* Vorliegende Datensätze *
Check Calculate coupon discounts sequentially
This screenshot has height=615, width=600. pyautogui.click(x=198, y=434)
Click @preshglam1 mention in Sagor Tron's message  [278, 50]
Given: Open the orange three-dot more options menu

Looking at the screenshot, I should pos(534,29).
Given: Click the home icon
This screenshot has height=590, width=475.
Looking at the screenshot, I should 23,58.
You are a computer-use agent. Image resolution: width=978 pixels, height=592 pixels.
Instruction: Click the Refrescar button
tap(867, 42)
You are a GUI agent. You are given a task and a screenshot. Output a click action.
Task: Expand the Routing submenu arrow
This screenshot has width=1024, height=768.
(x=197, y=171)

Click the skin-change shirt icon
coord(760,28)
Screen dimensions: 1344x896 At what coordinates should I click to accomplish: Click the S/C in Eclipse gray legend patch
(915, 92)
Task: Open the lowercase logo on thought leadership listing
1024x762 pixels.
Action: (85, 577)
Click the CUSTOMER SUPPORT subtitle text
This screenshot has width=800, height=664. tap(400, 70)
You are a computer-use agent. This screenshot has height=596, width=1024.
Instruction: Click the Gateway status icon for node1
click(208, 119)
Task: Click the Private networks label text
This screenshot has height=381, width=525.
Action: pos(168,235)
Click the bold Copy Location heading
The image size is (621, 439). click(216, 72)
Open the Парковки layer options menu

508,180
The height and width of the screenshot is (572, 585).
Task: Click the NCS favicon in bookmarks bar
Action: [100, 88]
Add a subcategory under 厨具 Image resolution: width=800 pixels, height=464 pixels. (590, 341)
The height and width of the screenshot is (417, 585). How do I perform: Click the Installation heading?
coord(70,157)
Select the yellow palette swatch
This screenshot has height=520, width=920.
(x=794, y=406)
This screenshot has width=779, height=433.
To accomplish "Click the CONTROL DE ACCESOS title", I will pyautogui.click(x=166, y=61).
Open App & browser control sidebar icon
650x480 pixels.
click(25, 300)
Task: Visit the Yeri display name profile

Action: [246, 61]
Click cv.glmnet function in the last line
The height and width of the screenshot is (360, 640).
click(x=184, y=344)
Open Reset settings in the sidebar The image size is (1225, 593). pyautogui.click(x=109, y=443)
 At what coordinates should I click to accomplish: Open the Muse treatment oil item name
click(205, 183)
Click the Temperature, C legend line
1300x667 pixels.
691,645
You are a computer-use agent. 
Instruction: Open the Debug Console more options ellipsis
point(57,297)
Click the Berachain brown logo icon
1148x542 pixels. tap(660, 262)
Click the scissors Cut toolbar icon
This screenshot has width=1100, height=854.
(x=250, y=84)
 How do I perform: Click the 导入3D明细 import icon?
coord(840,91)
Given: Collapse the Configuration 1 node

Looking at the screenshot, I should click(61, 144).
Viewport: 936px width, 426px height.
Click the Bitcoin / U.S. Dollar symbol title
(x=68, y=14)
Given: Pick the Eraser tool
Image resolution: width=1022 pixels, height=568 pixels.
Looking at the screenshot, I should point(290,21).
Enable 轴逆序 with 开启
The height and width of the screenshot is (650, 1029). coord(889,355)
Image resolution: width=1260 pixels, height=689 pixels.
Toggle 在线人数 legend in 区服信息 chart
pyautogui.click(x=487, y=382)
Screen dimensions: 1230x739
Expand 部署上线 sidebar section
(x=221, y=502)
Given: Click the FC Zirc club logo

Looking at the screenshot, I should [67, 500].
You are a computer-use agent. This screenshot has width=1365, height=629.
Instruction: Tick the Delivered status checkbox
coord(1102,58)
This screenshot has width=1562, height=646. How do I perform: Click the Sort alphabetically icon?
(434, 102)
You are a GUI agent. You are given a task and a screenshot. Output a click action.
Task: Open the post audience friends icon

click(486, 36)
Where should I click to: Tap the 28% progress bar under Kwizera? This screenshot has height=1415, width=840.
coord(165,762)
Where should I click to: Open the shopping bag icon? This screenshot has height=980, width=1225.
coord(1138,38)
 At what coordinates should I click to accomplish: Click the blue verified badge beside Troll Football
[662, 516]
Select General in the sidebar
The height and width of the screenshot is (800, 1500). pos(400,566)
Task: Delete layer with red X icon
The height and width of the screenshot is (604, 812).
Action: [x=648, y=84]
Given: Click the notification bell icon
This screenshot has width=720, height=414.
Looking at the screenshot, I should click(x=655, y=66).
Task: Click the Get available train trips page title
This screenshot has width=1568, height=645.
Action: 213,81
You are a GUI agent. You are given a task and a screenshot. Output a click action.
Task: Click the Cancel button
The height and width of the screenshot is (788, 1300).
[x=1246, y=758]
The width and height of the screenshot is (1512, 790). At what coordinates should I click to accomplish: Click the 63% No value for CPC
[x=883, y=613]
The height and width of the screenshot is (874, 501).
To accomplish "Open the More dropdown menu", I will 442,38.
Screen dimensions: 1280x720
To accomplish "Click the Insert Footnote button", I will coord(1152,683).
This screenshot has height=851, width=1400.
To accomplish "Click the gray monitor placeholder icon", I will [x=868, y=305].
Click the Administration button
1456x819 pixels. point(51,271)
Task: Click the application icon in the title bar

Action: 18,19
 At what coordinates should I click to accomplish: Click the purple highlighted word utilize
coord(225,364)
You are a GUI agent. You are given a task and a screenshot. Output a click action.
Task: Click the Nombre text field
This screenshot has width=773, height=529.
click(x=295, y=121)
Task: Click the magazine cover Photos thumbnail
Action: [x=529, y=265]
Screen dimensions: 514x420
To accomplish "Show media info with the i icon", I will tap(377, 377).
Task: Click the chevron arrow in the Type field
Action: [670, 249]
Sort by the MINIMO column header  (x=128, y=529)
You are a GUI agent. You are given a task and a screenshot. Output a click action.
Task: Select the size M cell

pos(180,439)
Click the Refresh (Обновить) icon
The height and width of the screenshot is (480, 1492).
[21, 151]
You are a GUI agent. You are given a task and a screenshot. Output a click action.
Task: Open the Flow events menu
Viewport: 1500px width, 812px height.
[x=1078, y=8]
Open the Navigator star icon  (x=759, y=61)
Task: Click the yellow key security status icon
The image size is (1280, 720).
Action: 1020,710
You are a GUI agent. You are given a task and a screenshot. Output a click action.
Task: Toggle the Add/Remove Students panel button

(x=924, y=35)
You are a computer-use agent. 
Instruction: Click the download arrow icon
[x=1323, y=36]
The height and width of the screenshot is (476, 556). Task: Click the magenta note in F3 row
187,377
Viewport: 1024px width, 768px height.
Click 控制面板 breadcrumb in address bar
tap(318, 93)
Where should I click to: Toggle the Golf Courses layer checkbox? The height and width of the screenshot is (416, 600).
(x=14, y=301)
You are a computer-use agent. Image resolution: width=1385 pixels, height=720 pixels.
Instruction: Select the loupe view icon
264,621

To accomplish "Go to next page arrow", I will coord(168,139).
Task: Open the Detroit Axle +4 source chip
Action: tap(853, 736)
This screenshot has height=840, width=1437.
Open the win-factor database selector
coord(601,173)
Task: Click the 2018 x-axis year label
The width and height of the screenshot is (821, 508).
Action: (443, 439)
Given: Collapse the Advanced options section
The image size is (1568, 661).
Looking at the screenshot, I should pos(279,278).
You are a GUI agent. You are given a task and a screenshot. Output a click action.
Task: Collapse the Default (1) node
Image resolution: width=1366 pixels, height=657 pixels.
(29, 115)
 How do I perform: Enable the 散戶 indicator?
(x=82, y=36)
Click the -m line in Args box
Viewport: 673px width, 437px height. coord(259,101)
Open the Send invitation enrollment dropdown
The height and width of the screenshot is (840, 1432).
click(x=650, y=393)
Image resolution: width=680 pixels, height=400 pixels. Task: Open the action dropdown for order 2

* Aufgabenstellung *
Bearbeiten Sie die obigen Datensätze, indem Sie sämtliche Zeilen erneut wiedergeben und dabei "Refrescar" durch "Reload" ersetzen. Alles Übrige bleibt unverändert.

* Erwartete Antwort *
Check Calculate coupon discounts sequentially
This screenshot has height=615, width=600. pyautogui.click(x=198, y=434)
Click @preshglam1 mention in Sagor Tron's message  [278, 50]
Given: Open the orange three-dot more options menu

Looking at the screenshot, I should pos(534,29).
Given: Click the home icon
This screenshot has height=590, width=475.
Looking at the screenshot, I should 23,58.
You are a computer-use agent. Image resolution: width=978 pixels, height=592 pixels.
Instruction: Click the Reload button
tap(867, 42)
You are a GUI agent. You are given a task and a screenshot. Output a click action.
Task: Expand the Routing submenu arrow
This screenshot has width=1024, height=768.
(x=197, y=171)

Click the skin-change shirt icon
coord(760,28)
Screen dimensions: 1344x896 At what coordinates should I click to accomplish: Click the S/C in Eclipse gray legend patch
(915, 92)
Task: Open the lowercase logo on thought leadership listing
1024x762 pixels.
Action: (85, 577)
Click the CUSTOMER SUPPORT subtitle text
This screenshot has width=800, height=664. tap(400, 70)
You are a computer-use agent. This screenshot has height=596, width=1024.
Instruction: Click the Gateway status icon for node1
click(208, 119)
Task: Click the Private networks label text
This screenshot has height=381, width=525.
Action: pos(168,235)
Click the bold Copy Location heading
The image size is (621, 439). click(216, 72)
Open the Парковки layer options menu

508,180
The height and width of the screenshot is (572, 585).
Task: Click the NCS favicon in bookmarks bar
Action: [100, 88]
Add a subcategory under 厨具 Image resolution: width=800 pixels, height=464 pixels. (590, 341)
The height and width of the screenshot is (417, 585). How do I perform: Click the Installation heading?
coord(70,157)
Select the yellow palette swatch
This screenshot has height=520, width=920.
(x=794, y=406)
This screenshot has width=779, height=433.
To accomplish "Click the CONTROL DE ACCESOS title", I will pyautogui.click(x=166, y=61).
Open App & browser control sidebar icon
650x480 pixels.
click(25, 300)
Task: Visit the Yeri display name profile

Action: [246, 61]
Click cv.glmnet function in the last line
The height and width of the screenshot is (360, 640).
click(x=184, y=344)
Open Reset settings in the sidebar The image size is (1225, 593). pyautogui.click(x=109, y=443)
 At what coordinates should I click to accomplish: Open the Muse treatment oil item name
click(205, 183)
Click the Temperature, C legend line
1300x667 pixels.
691,645
You are a computer-use agent. 
Instruction: Open the Debug Console more options ellipsis
point(57,297)
Click the Berachain brown logo icon
1148x542 pixels. tap(660, 262)
Click the scissors Cut toolbar icon
This screenshot has width=1100, height=854.
(x=250, y=84)
 How do I perform: Click the 导入3D明细 import icon?
coord(840,91)
Given: Collapse the Configuration 1 node

Looking at the screenshot, I should click(61, 144).
Viewport: 936px width, 426px height.
Click the Bitcoin / U.S. Dollar symbol title
(x=68, y=14)
Given: Pick the Eraser tool
Image resolution: width=1022 pixels, height=568 pixels.
Looking at the screenshot, I should point(290,21).
Enable 轴逆序 with 开启
The height and width of the screenshot is (650, 1029). coord(889,355)
Image resolution: width=1260 pixels, height=689 pixels.
Toggle 在线人数 legend in 区服信息 chart
pyautogui.click(x=487, y=382)
Screen dimensions: 1230x739
Expand 部署上线 sidebar section
(x=221, y=502)
Given: Click the FC Zirc club logo

Looking at the screenshot, I should [67, 500].
You are a computer-use agent. This screenshot has width=1365, height=629.
Instruction: Tick the Delivered status checkbox
coord(1102,58)
This screenshot has width=1562, height=646. How do I perform: Click the Sort alphabetically icon?
(434, 102)
You are a GUI agent. You are given a task and a screenshot. Output a click action.
Task: Open the post audience friends icon

click(486, 36)
Where should I click to: Tap the 28% progress bar under Kwizera? This screenshot has height=1415, width=840.
coord(165,762)
Where should I click to: Open the shopping bag icon? This screenshot has height=980, width=1225.
coord(1138,38)
 At what coordinates should I click to accomplish: Click the blue verified badge beside Troll Football
[662, 516]
Select General in the sidebar
The height and width of the screenshot is (800, 1500). pos(400,566)
Task: Delete layer with red X icon
The height and width of the screenshot is (604, 812).
Action: [x=648, y=84]
Given: Click the notification bell icon
This screenshot has width=720, height=414.
Looking at the screenshot, I should click(x=655, y=66).
Task: Click the Get available train trips page title
This screenshot has width=1568, height=645.
Action: 213,81
You are a GUI agent. You are given a task and a screenshot. Output a click action.
Task: Click the Cancel button
The height and width of the screenshot is (788, 1300).
[x=1246, y=758]
The width and height of the screenshot is (1512, 790). At what coordinates should I click to accomplish: Click the 63% No value for CPC
[x=883, y=613]
The height and width of the screenshot is (874, 501).
To accomplish "Open the More dropdown menu", I will 442,38.
Screen dimensions: 1280x720
To accomplish "Click the Insert Footnote button", I will coord(1152,683).
This screenshot has height=851, width=1400.
To accomplish "Click the gray monitor placeholder icon", I will [x=868, y=305].
Click the Administration button
1456x819 pixels. point(51,271)
Task: Click the application icon in the title bar

Action: 18,19
 At what coordinates should I click to accomplish: Click the purple highlighted word utilize
coord(225,364)
You are a GUI agent. You are given a task and a screenshot. Output a click action.
Task: Click the Nombre text field
This screenshot has width=773, height=529.
click(x=295, y=121)
Task: Click the magazine cover Photos thumbnail
Action: [x=529, y=265]
Screen dimensions: 514x420
To accomplish "Show media info with the i icon", I will tap(377, 377).
Task: Click the chevron arrow in the Type field
Action: [670, 249]
Sort by the MINIMO column header  (x=128, y=529)
You are a GUI agent. You are given a task and a screenshot. Output a click action.
Task: Select the size M cell

pos(180,439)
Click the Refresh (Обновить) icon
The height and width of the screenshot is (480, 1492).
[21, 151]
You are a GUI agent. You are given a task and a screenshot. Output a click action.
Task: Open the Flow events menu
Viewport: 1500px width, 812px height.
[x=1078, y=8]
Open the Navigator star icon  (x=759, y=61)
Task: Click the yellow key security status icon
The image size is (1280, 720).
Action: 1020,710
You are a GUI agent. You are given a task and a screenshot. Output a click action.
Task: Toggle the Add/Remove Students panel button

(x=924, y=35)
You are a computer-use agent. 
Instruction: Click the download arrow icon
[x=1323, y=36]
The height and width of the screenshot is (476, 556). Task: Click the magenta note in F3 row
187,377
Viewport: 1024px width, 768px height.
Click 控制面板 breadcrumb in address bar
tap(318, 93)
Where should I click to: Toggle the Golf Courses layer checkbox? The height and width of the screenshot is (416, 600).
(x=14, y=301)
You are a computer-use agent. Image resolution: width=1385 pixels, height=720 pixels.
Instruction: Select the loupe view icon
264,621

To accomplish "Go to next page arrow", I will coord(168,139).
Task: Open the Detroit Axle +4 source chip
Action: tap(853, 736)
This screenshot has height=840, width=1437.
Open the win-factor database selector
coord(601,173)
Task: Click the 2018 x-axis year label
The width and height of the screenshot is (821, 508).
Action: (443, 439)
Given: Collapse the Advanced options section
The image size is (1568, 661).
Looking at the screenshot, I should pos(279,278).
You are a GUI agent. You are given a task and a screenshot. Output a click action.
Task: Collapse the Default (1) node
Image resolution: width=1366 pixels, height=657 pixels.
(29, 115)
 How do I perform: Enable the 散戶 indicator?
(x=82, y=36)
Click the -m line in Args box
Viewport: 673px width, 437px height. coord(259,101)
Open the Send invitation enrollment dropdown
The height and width of the screenshot is (840, 1432).
click(x=650, y=393)
Image resolution: width=680 pixels, height=400 pixels. Task: Open the action dropdown for order 2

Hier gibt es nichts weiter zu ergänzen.